WHAT IS BEING ASKED:
Your copy should start at the line with "1868x818 pixels." and end at the line with "Screen dimensions: 440x275" in the data below. Transcribe only those lines, exactly, pictures excluded.

RECORDS SUPPLIED:
BEGIN
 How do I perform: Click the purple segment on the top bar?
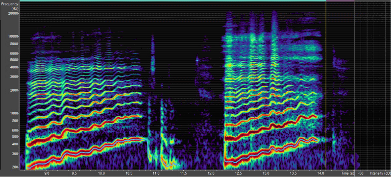[x=340, y=1]
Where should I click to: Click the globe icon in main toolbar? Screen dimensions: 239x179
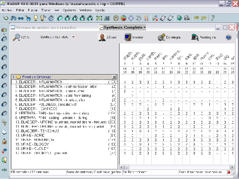point(179,18)
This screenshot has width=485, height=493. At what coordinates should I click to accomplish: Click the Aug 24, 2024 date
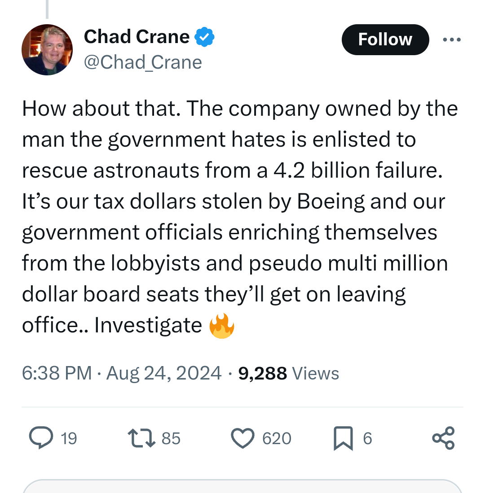164,373
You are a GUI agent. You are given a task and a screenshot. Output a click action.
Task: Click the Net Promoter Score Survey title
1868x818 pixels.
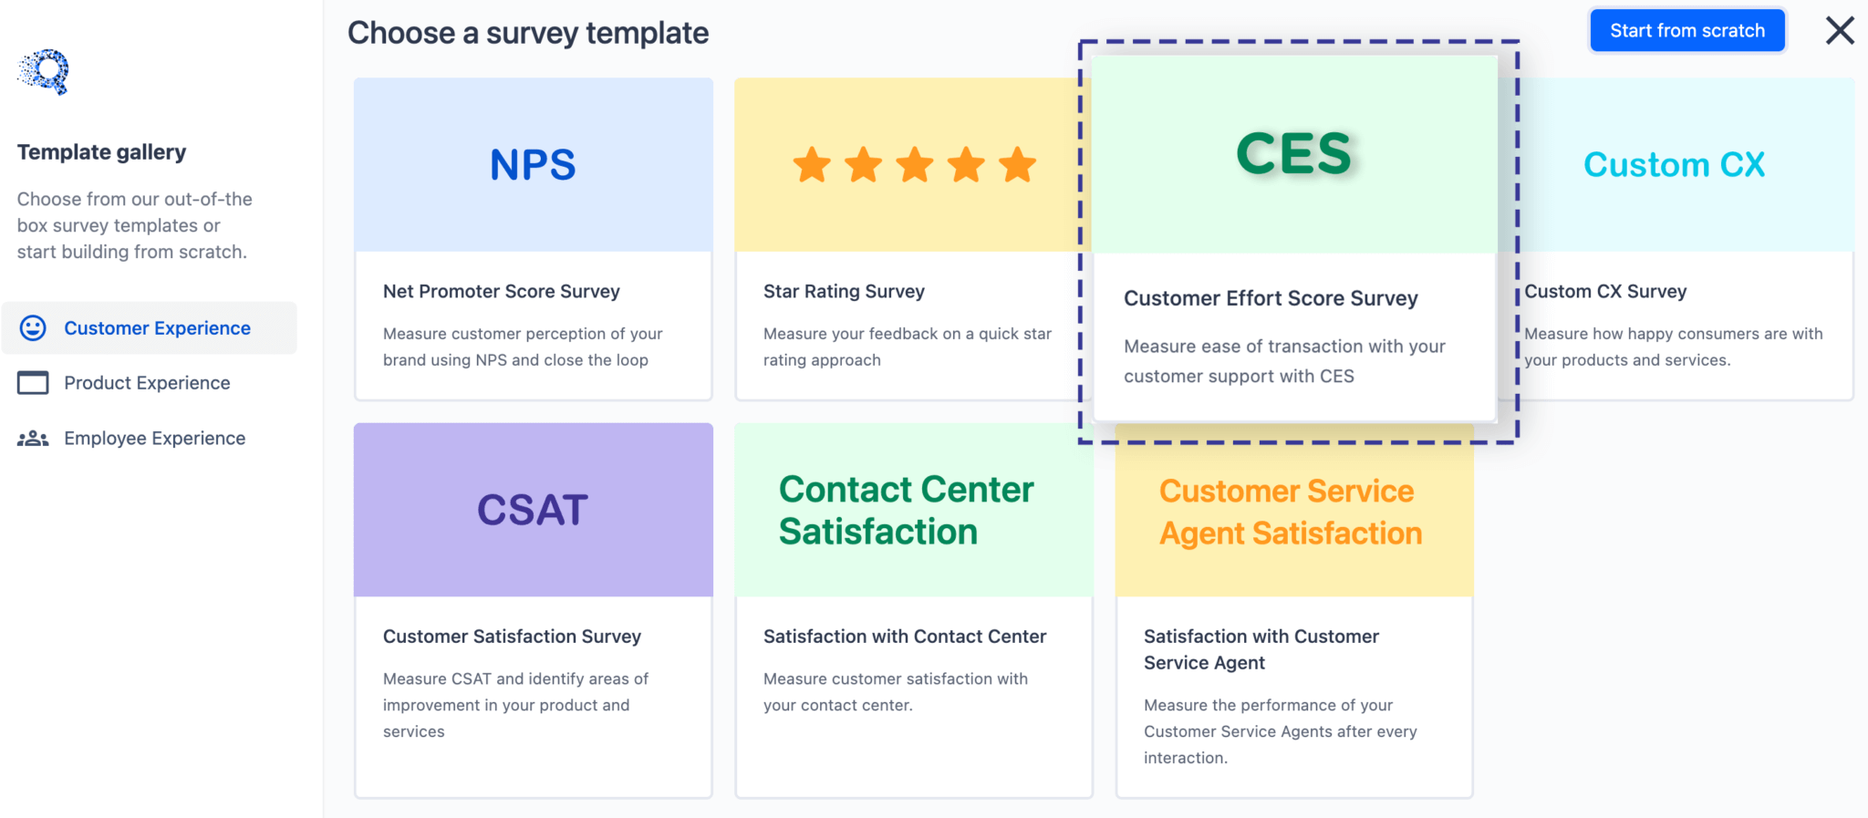coord(501,291)
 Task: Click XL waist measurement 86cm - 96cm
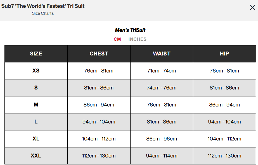pyautogui.click(x=162, y=139)
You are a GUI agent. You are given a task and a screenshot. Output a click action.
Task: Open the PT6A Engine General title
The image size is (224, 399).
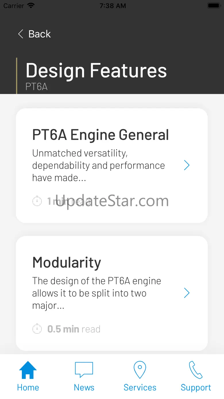click(101, 135)
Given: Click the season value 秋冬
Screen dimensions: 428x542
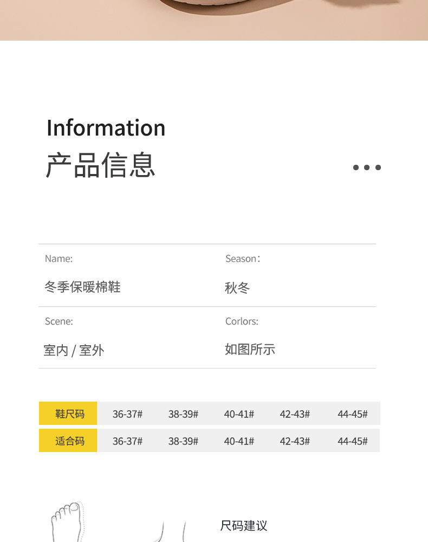Looking at the screenshot, I should click(237, 288).
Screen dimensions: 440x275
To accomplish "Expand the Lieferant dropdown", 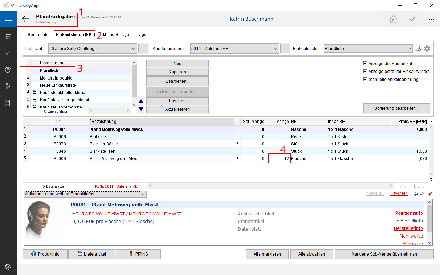I will [x=134, y=49].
END
TASK SOLUTION:
1868x818 pixels.
coord(501,291)
 Task: Click XL waist measurement 86cm - 96cm
pyautogui.click(x=162, y=139)
You are a GUI agent. You are given a task and a screenshot. Output a click action.
Task: Open the PT6A Engine General title
The image size is (224, 399).
click(101, 135)
Given: Click the season value 秋冬
Screen dimensions: 428x542
Looking at the screenshot, I should click(237, 288).
Screen dimensions: 440x275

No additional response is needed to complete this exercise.